*** Source document ***

Unvaccinated people infected with the Omicron variant are unlikely to develop immune responses that will protect them against other variants of the coronavirus, a new study suggests.
Unlike antibodies induced by COVID-19 vaccines or infections with earlier SARS-CoV-2 variants, antibodies induced by the Omicron BA.1 and BA.2 variants do not neutralize other versions of the virus, researchers found when they analyzed blood samples obtained after Omicron infection.
People with Omicron “breakthrough” infections after three doses of the mRNA vaccines designed to neutralize earlier versions of the virus had high levels of neutralizing antibodies against the two Omicron variants, although the efficiency was lower than against previous SARS-CoV-2 versions, according to a report undergoing peer review at Nature Portfolio and posted on Research Square.

*** End of Source document ***

**Problem description**: In the Omicron antibody summary, what did the researchers analyze to find that Omicron-induced antibodies do not neutralize other versions of the virus?

*** Information ***

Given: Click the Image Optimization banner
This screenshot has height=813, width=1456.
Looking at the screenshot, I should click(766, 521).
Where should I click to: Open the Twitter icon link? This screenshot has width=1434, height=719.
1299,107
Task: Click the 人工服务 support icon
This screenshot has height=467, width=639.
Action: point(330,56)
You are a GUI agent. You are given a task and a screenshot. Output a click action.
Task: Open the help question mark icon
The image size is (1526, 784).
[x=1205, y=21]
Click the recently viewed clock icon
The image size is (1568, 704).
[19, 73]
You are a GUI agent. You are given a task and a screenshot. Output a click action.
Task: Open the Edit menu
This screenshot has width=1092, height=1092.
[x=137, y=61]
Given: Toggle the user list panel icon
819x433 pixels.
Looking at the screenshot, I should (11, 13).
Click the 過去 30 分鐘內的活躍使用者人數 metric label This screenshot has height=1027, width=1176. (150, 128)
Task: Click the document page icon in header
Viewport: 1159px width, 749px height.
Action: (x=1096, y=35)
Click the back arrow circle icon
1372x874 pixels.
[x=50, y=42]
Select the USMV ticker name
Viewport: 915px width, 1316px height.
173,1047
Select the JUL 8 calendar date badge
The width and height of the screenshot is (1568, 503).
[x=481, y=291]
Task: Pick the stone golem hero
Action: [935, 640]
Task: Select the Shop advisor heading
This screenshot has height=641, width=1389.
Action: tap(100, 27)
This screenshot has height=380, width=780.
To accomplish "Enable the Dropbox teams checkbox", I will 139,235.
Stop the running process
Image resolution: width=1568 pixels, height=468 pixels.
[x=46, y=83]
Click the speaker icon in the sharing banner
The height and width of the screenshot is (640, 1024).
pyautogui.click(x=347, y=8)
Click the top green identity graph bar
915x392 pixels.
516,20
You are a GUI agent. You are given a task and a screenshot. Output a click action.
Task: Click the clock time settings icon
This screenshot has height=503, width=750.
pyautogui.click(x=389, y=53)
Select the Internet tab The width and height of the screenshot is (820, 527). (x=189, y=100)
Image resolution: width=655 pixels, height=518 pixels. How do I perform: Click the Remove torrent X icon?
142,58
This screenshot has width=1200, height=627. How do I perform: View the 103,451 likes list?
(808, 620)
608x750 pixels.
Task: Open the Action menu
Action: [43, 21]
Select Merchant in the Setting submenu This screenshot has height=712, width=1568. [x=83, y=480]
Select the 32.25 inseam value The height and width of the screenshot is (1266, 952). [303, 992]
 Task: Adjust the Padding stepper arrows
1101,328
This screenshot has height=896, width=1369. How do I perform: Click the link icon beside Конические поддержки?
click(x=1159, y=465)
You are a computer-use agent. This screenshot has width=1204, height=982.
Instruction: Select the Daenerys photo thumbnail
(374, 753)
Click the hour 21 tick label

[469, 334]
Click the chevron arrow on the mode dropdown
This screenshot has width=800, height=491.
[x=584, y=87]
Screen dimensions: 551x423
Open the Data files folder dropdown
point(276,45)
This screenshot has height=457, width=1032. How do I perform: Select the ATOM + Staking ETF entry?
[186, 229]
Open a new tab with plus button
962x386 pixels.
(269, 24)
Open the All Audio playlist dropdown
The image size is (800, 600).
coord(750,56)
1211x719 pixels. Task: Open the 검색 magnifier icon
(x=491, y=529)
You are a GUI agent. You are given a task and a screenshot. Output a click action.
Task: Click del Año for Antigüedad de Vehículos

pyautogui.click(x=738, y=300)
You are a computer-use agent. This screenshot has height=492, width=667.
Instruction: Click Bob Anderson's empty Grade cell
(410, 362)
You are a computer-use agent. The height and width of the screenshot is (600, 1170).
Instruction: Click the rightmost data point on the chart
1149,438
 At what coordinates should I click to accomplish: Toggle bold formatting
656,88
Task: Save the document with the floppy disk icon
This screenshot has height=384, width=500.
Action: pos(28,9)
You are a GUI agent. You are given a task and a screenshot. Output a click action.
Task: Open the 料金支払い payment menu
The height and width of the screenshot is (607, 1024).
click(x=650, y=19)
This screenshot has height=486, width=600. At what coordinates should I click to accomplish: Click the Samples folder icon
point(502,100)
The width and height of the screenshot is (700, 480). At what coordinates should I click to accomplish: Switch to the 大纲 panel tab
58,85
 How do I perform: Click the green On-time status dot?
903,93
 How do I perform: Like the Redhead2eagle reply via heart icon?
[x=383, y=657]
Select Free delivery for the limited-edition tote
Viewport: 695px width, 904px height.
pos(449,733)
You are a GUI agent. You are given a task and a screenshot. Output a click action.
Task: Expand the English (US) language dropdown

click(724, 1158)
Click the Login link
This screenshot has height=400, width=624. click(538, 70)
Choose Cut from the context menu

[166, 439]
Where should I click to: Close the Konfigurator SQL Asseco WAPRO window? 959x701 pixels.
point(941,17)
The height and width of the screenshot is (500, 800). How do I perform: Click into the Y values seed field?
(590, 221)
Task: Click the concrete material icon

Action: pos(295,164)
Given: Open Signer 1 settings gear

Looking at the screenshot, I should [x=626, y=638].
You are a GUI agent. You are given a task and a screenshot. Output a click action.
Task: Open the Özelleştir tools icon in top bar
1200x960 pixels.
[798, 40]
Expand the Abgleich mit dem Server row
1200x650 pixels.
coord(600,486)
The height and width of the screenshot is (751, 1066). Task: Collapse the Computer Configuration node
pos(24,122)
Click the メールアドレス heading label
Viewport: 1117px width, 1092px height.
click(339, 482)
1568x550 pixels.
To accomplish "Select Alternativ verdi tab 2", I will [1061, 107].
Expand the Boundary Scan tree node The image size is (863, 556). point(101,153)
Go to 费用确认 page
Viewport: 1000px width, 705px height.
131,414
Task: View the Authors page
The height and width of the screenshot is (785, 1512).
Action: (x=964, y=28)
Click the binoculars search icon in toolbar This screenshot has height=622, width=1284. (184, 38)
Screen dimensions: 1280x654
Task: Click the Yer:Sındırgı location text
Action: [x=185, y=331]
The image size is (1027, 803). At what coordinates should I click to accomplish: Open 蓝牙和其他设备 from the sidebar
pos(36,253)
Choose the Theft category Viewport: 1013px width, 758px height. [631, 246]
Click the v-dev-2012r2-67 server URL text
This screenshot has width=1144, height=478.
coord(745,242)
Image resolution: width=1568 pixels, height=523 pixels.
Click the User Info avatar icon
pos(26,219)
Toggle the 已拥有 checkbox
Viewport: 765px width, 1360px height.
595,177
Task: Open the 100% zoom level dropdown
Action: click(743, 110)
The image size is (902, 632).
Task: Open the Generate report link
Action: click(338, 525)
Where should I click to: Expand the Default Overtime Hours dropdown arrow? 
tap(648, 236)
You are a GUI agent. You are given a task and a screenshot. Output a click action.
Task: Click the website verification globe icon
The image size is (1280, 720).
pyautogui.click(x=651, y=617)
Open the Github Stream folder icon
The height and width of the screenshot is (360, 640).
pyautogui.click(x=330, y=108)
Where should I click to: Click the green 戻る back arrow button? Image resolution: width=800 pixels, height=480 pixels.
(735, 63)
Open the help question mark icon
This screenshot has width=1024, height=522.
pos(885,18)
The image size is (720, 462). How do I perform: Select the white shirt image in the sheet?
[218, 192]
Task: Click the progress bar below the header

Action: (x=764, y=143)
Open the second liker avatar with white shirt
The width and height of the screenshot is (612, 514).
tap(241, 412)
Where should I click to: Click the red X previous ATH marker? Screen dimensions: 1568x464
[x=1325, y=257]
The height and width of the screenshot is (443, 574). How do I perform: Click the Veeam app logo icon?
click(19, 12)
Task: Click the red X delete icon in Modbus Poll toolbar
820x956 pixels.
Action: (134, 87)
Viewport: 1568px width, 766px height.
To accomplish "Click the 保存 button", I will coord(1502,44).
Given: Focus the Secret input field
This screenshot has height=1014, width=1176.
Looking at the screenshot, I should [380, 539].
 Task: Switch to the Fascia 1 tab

*** End of Information ***

**Reply**: They analyzed blood samples obtained after Omicron infection.